For me, there is an inner need to create. That is my bottom line. I do not have to this for a living but there is nothing else that fascinates, stimulates and activates my interest like painting. I enjoy wrestling with the “pig” that feeds my soul. There is nothing quite as elating as resolving a painting and being able to put down on paper your mind’s vision. Enjoy your personal “pig” and have a blast discovering whatever it brings you.
The problem with potential as I see it, is that unless you keep painting you will never know what your potential could have been.
I have potential, as everyone else does, but you cannot equate sales and other people’s opinions as accurate gauges for what your potential is. I constantly butt heads with my own feelings of unworthiness as society equates great art with financial success. Everything in our society pulls artists in that direction. This does us a great disservice.

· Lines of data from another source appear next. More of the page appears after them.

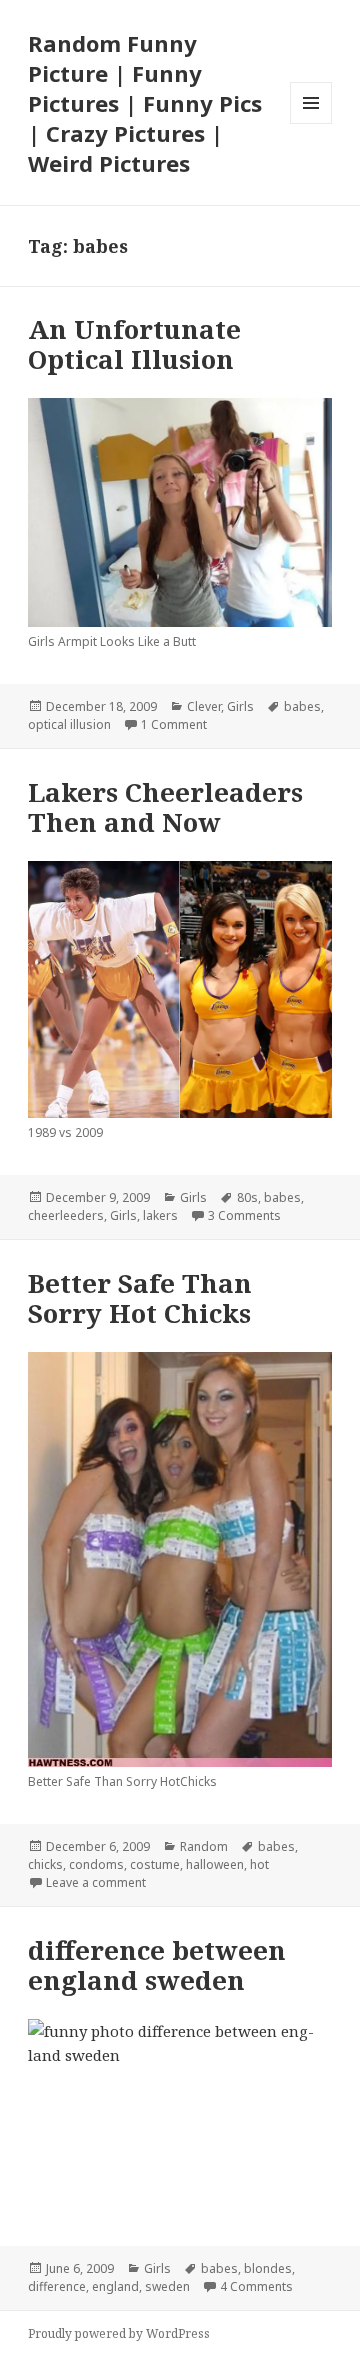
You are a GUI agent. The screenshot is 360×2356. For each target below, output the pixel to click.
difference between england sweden (157, 1965)
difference (57, 2286)
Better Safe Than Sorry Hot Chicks (140, 1298)
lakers (160, 1215)
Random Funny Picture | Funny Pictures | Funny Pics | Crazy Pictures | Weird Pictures (145, 103)
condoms (96, 1864)
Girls (240, 706)
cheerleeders (66, 1215)
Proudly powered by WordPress (119, 2333)
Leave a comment (96, 1882)
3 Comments (244, 1215)
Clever (204, 706)
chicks (45, 1864)
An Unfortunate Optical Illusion (134, 344)
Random (204, 1846)
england (115, 2286)
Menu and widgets (311, 123)
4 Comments (256, 2286)
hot (259, 1864)
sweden (167, 2286)
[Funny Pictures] (180, 989)
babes (302, 706)
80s (247, 1197)
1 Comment (174, 724)
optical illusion (69, 724)
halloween (215, 1864)
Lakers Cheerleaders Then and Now (165, 807)
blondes (268, 2268)
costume (155, 1864)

The difficulty with viewing potential, success and money in one fell swoop is that it can it can be unfulfilling. An example of this is the run to find the “potential or perfect” social media for selling your works of art. There is an incredible “potential” for exposure. Yet I find social media incredibly difficult to navigate and learn. Part of me keeps at it because there is a potential for learning and connecting. Does it make me happy? No, but it is part of the job and it does allow exposure to an incredible populace. There is a potential for sales but that is not the same as painting. In painting, the more you paint the more you will answer and meet your “potential”. I believe in “Art for Art’s sake” and as long as your “potential” is not equated with financial success, I say, follow your inner voice and enjoy the process.
As artists we are meant to paint and express ourselves. Whether or not financial success derives from making art is secondary. When I feel blue, I go back to the reason why I became an artist. I became an artist because I had something to say and both the written and painterly way met those urges. Our ancestors drew on cave walls and rocks for various reasons, I’m certain one of them was for self-expression.